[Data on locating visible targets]
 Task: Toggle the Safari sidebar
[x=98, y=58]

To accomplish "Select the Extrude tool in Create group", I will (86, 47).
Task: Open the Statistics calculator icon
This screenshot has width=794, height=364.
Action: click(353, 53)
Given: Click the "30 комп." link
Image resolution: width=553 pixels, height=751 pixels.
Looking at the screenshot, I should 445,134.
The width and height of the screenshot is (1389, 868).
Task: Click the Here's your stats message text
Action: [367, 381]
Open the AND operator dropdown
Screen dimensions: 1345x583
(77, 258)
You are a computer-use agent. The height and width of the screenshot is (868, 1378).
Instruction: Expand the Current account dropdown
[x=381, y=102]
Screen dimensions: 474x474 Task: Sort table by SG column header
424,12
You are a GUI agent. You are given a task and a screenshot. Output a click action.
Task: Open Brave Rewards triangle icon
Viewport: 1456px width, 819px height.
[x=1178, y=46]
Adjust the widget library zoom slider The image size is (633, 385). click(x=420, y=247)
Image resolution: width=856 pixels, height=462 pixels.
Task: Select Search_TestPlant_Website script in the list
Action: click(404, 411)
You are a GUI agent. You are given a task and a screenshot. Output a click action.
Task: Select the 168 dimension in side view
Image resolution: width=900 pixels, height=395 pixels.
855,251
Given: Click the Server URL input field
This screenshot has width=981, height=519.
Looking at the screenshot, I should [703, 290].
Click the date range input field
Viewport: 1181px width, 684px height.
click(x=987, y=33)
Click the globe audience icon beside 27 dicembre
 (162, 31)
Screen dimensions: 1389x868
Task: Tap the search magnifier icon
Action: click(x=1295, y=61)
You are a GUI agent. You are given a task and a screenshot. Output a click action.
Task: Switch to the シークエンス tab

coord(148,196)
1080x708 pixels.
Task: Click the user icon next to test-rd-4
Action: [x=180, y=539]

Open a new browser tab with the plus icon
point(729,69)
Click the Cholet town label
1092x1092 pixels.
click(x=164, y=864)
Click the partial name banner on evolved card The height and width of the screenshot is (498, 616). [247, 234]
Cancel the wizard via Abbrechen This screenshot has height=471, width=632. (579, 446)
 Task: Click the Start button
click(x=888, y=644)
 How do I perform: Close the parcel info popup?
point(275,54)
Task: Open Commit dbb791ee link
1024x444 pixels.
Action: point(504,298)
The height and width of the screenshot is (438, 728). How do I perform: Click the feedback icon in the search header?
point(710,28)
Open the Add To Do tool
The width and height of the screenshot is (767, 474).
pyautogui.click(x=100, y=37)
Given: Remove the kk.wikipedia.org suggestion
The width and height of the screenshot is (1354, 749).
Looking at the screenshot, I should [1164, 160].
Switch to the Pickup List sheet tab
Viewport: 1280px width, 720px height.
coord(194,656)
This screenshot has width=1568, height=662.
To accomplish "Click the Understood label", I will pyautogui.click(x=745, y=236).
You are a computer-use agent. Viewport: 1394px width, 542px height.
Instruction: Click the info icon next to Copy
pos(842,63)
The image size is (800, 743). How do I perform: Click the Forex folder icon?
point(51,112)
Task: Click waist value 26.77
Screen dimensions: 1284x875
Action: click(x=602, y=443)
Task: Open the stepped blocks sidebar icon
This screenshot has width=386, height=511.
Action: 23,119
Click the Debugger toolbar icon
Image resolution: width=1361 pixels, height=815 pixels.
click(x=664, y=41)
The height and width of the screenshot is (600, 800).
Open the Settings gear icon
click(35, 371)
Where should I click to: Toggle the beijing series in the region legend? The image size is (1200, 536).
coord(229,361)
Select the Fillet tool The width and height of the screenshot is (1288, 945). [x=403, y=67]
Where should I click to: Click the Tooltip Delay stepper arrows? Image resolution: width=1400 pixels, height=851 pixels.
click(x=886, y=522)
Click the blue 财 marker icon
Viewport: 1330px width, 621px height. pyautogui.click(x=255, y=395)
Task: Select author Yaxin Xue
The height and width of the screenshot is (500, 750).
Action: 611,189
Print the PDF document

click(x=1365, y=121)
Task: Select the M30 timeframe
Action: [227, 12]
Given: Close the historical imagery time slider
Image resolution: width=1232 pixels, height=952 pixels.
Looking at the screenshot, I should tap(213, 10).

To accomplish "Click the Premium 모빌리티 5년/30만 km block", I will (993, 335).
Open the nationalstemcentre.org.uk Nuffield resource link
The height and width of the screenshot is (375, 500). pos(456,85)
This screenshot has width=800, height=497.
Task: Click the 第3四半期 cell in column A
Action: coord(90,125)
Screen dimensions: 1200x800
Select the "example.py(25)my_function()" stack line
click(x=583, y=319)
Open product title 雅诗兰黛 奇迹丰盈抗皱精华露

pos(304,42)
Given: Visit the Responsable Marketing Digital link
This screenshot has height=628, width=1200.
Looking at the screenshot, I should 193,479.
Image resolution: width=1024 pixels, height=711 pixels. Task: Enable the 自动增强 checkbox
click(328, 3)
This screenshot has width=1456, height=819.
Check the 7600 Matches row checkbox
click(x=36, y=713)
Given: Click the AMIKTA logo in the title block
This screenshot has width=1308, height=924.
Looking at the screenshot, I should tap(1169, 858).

* Given request:
State how many lines of the entries above contain the string "dimensions". Give only the number.

* Answer to this exercise:
5